- What to do -
With pictures left out, output word for word the lines from the one containing "This screenshot has width=641, height=524." through the end of the material below.

┏━━

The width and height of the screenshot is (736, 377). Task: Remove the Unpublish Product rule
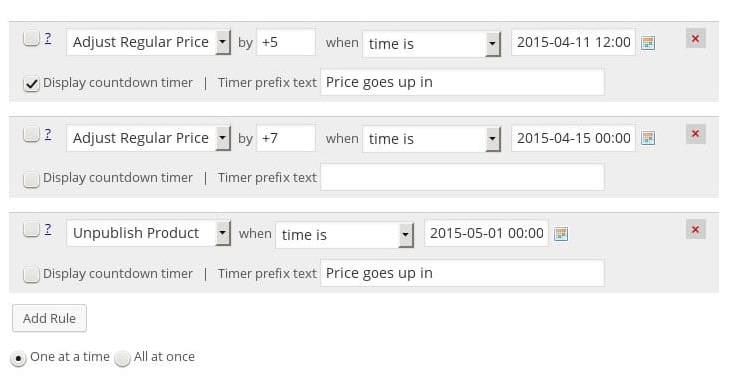click(x=696, y=229)
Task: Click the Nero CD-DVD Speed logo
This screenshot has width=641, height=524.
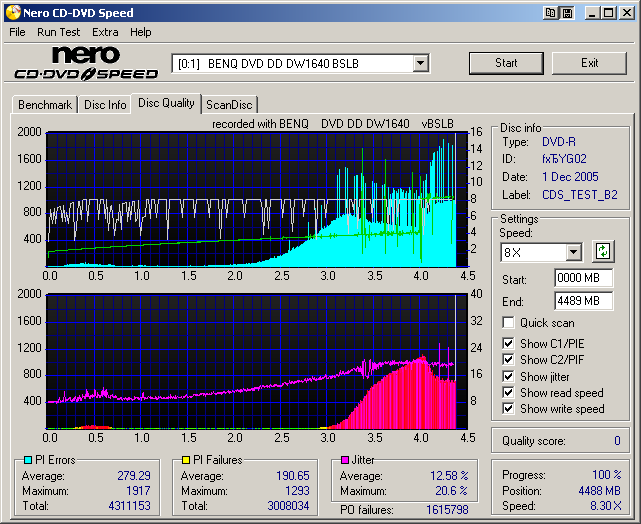Action: (x=86, y=63)

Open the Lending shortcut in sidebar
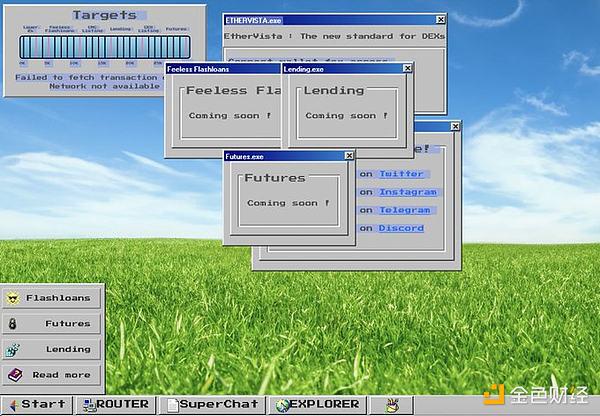point(51,349)
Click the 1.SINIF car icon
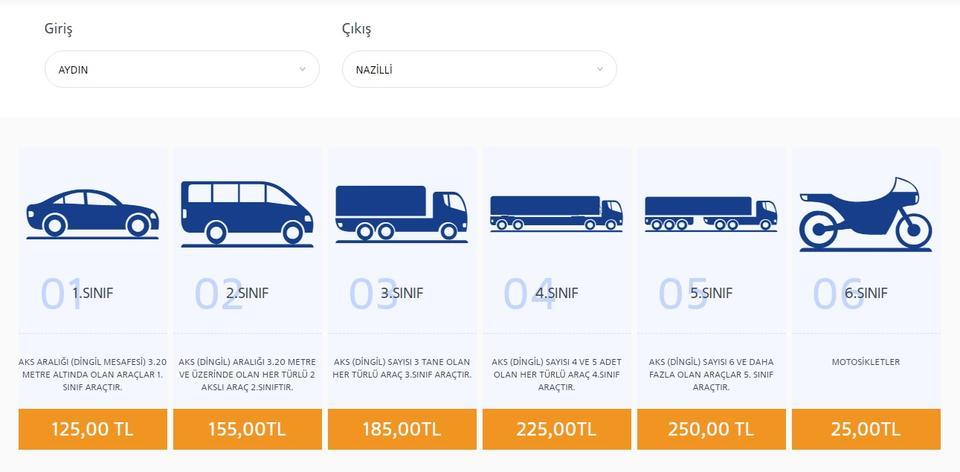The width and height of the screenshot is (960, 472). tap(92, 214)
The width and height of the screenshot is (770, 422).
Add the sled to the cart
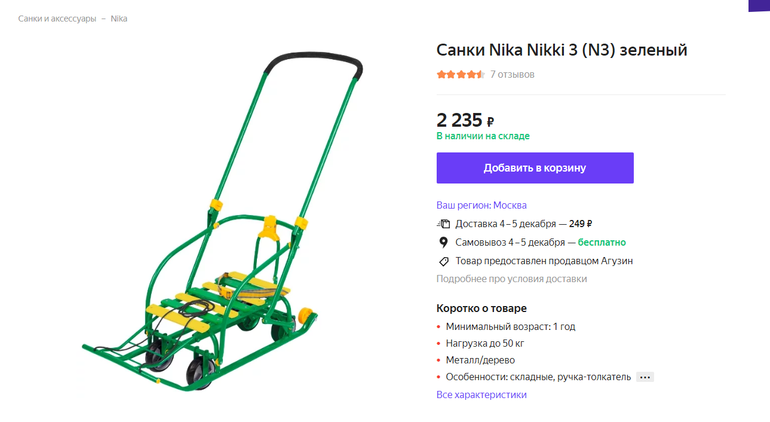(535, 168)
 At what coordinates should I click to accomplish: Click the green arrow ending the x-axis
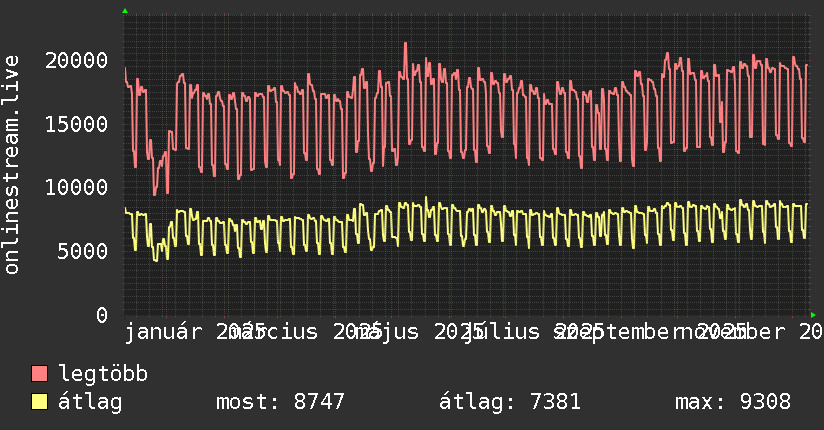coord(813,315)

┗━━

- Written solution -
This screenshot has width=641, height=524.
Action: (x=86, y=63)

Open the Lending shortcut in sidebar
point(51,349)
Click the 1.SINIF car icon
The width and height of the screenshot is (960, 472). tap(92, 214)
The width and height of the screenshot is (770, 422).
Add the sled to the cart
(535, 168)
 At what coordinates should I click to accomplish: Click the green arrow ending the x-axis
coord(813,315)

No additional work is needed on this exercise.